For Medicare to pay for home health services, a registered nurse or licensed practical nurse must provide professional nursing. The following types of skilled nursing services can be given in the home:
- wound care and dressing changes
- tube feedings
- administering intravenous (IV) drugs
- education in disease management
Home health personal care
Personal treatment, such as dressing and bathing, is provided by home health aides.
When an individual needs skilled nursing care or recovery services by home health, Medicare only pays for a personal care aide. Home health personal care assistants are not covered by Medicare as a stand-alone program.
There are several exceptions.
Both home health services are not covered by Medicare.
- Meal delivery is not included.
- personal care, such as washing, without the need for professional nursing care
- household facilities, such as cleaning and shopping
- In-home treatment available 24 hours a day, 7 days a week
Certain services, such as foot care, are also not covered by Medicare, regardless of whether they are provided in the home.
Criteria for eligibility
Medicare Part A and Part B recipients are eligible for home health care if they meet certain requirements.
To be eligible for services, you must meet the following criteria:
- Individuals must qualify for Medicare parts A and B.
- The treating doctor must certify that the beneficiary needs one or more of the following: physical therapy, occupational therapy, speech therapy, or intermittent nursing care.
- A Medicare-approved home health agency must provide the care.

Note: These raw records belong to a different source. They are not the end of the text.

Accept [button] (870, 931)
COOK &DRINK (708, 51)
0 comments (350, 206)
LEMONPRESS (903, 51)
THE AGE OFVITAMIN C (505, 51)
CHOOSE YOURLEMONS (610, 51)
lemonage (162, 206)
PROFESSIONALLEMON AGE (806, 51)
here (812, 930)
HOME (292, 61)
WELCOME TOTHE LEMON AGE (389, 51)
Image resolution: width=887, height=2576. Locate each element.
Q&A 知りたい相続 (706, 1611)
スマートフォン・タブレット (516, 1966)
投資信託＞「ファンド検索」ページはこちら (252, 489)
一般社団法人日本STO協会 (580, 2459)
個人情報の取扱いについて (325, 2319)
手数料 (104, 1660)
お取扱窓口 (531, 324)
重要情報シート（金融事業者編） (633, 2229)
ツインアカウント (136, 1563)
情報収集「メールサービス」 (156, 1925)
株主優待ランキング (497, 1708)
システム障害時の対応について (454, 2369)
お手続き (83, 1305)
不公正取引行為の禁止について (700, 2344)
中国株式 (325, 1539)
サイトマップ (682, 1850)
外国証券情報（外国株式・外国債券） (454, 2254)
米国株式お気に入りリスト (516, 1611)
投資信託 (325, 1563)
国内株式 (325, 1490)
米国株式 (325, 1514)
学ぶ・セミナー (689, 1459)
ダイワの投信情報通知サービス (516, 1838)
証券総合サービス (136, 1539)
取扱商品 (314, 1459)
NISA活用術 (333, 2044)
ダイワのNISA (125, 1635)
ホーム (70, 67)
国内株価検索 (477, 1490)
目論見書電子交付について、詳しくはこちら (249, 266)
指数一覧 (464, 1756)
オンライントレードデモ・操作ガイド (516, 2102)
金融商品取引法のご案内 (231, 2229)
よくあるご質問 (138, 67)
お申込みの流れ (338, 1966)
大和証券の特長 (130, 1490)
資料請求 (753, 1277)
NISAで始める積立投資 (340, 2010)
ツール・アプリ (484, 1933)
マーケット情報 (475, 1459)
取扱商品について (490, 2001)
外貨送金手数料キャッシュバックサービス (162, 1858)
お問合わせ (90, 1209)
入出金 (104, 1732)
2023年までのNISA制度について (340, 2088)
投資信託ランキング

- Skilled nursing care is only intermittent or part-time.
- The beneficiary cannot leave their home.
The beneficiary’s treating doctor certifies that he or she is housebound. Owing to an accident or disease, being homebound means not being able to leave the house without a wheelchair, walker, or special transportation.
Medicare will deem a person homebound if a doctor advises that they stay at home due to a medical condition.
Expenses paid out of pocket
Home health facilities are free for those with Original Medicare. There are no copayments or deductibles for home healthcare, unlike inpatient hospital stays.
However, there is one exception. Medicare beneficiaries pay 20% of the Medicare-approved expense for medical equipment and supplies such as a wheelchair, cane, or walker.
For any given time, Medicare only provides coverage from one Medicare-approved home health agency. It does not cover services provided by two or more different home health providers at the same time.
A home health agency usually tells the recipient of how much Medicare will cover and how much they will have to pay before they begin treatment.
This ensures that Medicare applicants are aware of their out-of-pocket costs and obligations prior to receiving services.
The Advance Beneficiary Notice is a verbal and written clarification of costs provided by the home health agency. In certain states, a home health agency may ask for a Medicare review to ensure that programs are covered. This notice allows both the agency and Medicare beneficiary to confirm coverage and set expectations early on in the process.